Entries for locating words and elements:
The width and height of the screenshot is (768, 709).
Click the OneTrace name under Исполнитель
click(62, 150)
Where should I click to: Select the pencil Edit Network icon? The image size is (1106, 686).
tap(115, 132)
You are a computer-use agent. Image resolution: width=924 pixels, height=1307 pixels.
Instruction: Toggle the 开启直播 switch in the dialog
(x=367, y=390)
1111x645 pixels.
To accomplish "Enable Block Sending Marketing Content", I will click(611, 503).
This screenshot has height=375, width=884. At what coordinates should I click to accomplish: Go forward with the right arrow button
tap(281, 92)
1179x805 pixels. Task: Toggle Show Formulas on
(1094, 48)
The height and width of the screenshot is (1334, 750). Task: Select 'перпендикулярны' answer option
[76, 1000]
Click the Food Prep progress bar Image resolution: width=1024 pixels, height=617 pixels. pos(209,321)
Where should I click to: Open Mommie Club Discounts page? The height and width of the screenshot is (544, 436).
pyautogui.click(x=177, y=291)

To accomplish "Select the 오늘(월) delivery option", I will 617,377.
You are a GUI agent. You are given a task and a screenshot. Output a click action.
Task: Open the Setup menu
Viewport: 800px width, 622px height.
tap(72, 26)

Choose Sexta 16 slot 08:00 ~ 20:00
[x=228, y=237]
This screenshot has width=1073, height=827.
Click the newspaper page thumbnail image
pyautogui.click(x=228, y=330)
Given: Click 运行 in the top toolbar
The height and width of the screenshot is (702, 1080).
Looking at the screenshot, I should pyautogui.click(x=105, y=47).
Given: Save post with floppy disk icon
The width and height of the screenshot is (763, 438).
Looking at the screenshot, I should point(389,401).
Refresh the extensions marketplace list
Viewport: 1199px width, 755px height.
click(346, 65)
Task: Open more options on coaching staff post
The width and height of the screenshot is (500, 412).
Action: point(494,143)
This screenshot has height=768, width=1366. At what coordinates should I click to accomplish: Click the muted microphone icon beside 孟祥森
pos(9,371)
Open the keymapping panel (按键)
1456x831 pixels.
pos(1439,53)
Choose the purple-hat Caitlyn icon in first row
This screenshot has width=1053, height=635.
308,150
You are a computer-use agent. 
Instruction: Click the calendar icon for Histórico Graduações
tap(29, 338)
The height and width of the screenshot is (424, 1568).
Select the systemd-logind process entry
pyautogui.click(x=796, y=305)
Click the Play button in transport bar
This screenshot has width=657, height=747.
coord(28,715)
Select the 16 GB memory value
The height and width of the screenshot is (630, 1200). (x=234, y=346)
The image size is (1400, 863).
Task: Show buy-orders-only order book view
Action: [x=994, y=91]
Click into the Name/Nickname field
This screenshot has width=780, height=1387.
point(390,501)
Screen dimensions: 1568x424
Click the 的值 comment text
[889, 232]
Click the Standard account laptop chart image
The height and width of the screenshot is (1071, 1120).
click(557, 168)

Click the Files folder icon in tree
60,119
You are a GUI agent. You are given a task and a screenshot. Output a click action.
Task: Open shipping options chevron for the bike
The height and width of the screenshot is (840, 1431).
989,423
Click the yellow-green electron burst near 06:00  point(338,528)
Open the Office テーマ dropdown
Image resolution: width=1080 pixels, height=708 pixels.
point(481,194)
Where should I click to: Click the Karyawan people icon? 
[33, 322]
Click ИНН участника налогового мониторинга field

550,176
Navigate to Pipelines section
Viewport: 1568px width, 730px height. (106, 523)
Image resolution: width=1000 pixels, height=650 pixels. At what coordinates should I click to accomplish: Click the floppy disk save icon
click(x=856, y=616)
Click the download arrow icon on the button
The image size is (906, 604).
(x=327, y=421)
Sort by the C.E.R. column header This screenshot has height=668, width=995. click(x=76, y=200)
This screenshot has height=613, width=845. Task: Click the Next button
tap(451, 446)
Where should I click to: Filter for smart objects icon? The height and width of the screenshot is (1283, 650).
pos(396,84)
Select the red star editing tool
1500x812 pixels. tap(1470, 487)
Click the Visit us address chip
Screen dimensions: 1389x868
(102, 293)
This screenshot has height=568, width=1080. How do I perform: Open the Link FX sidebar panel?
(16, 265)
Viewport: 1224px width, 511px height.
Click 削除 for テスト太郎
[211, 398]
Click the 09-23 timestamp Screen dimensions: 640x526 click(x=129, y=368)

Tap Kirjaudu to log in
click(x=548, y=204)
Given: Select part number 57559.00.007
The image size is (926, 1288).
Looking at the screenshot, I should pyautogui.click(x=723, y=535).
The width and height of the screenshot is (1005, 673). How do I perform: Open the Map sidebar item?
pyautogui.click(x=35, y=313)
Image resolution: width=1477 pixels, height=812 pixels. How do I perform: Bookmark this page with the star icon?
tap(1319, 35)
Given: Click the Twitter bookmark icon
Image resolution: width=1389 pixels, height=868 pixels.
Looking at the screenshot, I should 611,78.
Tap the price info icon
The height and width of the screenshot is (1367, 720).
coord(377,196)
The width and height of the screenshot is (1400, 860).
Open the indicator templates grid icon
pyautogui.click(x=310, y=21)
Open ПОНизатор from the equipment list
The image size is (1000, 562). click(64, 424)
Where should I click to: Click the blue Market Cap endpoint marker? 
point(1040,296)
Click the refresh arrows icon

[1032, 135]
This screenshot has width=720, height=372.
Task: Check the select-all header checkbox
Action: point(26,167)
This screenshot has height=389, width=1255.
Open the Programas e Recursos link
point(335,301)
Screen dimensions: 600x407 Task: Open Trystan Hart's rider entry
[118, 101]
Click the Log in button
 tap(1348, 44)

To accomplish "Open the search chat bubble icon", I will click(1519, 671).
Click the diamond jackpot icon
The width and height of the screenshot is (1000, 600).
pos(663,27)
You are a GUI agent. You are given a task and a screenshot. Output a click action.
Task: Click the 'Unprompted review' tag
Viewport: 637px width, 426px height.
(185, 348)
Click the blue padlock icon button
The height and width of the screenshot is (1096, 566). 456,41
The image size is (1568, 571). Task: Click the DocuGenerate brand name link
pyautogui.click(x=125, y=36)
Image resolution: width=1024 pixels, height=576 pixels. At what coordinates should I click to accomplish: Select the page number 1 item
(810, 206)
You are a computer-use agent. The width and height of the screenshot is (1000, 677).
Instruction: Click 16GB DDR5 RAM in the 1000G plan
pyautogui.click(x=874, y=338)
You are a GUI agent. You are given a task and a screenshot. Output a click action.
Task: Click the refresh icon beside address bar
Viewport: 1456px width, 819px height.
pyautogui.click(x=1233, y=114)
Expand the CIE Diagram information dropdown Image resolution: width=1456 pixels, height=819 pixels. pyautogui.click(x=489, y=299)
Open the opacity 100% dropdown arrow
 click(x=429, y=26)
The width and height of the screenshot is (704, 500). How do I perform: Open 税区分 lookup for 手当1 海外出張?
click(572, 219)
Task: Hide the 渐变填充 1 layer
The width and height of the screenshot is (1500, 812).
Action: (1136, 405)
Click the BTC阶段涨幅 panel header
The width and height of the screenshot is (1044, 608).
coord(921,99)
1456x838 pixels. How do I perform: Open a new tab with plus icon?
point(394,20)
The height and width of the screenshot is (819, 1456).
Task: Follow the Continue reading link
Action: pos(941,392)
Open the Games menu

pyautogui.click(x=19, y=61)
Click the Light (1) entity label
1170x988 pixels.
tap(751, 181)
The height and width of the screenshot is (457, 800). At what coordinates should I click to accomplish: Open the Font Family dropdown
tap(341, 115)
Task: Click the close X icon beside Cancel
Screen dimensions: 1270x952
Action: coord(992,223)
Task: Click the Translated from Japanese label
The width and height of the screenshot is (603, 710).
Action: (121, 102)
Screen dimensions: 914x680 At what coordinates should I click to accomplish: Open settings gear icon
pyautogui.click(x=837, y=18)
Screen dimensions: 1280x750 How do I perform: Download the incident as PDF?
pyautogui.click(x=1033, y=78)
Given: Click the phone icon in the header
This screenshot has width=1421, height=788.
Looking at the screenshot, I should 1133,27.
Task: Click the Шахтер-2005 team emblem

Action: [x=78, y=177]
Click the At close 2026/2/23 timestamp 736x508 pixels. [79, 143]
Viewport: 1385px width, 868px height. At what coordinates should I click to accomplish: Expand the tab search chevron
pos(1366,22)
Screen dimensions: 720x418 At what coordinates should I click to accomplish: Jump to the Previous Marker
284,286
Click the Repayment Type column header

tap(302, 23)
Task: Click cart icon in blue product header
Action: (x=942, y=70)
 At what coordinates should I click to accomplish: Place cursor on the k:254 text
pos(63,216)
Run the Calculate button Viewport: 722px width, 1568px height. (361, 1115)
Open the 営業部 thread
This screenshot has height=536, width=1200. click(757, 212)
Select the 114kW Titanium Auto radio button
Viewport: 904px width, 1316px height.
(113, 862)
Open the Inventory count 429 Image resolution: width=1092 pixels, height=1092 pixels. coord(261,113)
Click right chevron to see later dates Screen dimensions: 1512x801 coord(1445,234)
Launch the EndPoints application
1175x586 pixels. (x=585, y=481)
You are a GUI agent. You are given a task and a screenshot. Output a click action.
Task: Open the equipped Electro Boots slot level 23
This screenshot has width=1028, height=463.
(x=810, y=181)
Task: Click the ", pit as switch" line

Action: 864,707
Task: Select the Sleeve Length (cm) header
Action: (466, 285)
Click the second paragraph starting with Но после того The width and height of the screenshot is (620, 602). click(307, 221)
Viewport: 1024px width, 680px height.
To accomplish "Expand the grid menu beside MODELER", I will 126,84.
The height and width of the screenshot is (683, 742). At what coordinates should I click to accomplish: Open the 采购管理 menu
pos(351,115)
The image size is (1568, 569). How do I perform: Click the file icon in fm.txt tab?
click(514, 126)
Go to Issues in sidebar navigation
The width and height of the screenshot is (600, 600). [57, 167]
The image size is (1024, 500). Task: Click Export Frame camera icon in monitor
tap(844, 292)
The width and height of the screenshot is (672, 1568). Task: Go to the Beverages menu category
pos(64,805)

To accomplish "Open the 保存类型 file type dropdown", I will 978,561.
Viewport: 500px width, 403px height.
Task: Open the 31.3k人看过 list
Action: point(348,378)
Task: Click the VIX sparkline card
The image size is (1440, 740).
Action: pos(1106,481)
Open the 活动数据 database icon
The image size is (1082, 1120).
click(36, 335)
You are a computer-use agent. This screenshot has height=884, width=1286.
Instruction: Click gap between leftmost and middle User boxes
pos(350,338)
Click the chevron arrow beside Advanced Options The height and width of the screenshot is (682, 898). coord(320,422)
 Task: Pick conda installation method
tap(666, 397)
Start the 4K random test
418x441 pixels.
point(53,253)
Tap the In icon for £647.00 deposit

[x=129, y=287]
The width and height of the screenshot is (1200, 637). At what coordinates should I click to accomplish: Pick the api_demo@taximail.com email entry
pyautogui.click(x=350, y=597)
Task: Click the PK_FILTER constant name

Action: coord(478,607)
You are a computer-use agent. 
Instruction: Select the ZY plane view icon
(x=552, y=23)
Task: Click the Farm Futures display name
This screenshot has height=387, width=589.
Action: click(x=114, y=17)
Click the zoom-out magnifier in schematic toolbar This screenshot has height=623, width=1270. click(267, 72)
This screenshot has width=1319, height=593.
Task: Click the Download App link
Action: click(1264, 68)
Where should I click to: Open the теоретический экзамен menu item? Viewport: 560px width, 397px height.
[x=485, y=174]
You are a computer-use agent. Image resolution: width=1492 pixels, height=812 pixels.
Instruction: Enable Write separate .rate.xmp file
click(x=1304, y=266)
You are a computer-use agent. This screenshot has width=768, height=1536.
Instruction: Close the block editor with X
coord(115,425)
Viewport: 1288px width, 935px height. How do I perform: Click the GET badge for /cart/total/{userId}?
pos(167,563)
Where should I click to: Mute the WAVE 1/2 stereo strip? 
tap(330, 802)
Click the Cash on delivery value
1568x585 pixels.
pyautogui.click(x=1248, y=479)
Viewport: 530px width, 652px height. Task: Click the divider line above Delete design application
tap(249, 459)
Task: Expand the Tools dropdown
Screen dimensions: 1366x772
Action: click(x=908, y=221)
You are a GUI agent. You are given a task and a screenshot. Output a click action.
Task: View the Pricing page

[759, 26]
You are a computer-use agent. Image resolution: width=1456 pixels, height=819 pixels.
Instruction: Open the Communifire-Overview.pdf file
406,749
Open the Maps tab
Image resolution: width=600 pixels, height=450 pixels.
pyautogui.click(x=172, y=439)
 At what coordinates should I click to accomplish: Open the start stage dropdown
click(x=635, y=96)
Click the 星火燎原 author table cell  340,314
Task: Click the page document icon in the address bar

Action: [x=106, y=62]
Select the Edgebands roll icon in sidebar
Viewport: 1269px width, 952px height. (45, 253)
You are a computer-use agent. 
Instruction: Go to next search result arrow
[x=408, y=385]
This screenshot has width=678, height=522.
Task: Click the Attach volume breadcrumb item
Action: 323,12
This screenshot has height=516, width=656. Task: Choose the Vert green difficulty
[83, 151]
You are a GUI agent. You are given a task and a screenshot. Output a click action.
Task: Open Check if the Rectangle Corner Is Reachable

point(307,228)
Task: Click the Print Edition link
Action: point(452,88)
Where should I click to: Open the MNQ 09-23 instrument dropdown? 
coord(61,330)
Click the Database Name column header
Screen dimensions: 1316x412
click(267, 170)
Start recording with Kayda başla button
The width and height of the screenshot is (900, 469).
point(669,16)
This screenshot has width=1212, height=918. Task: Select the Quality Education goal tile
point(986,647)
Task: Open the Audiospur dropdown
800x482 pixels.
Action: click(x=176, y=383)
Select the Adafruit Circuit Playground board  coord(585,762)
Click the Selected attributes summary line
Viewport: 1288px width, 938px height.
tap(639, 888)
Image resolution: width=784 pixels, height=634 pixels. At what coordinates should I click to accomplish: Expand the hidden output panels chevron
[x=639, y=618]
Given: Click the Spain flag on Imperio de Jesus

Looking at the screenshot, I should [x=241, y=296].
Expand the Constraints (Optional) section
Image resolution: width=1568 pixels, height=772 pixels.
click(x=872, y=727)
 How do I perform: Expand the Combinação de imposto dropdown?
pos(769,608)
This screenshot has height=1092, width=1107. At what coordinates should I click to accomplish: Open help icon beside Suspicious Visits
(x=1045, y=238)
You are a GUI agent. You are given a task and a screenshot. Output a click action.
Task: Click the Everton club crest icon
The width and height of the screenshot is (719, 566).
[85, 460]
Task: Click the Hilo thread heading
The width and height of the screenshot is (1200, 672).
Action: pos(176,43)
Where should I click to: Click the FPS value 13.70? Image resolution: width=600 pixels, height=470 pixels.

Given exercise
Please rewrite the lines from the line with "You are a computer-use agent. Image resolution: width=1492" up to and including the line with "coord(115,425)", putting "Task" in place of "Instruction" and changing nothing else.

Finished answer
You are a computer-use agent. Image resolution: width=1492 pixels, height=812 pixels.
Task: Enable Write separate .rate.xmp file
click(x=1304, y=266)
You are a computer-use agent. This screenshot has width=768, height=1536.
Task: Close the block editor with X
coord(115,425)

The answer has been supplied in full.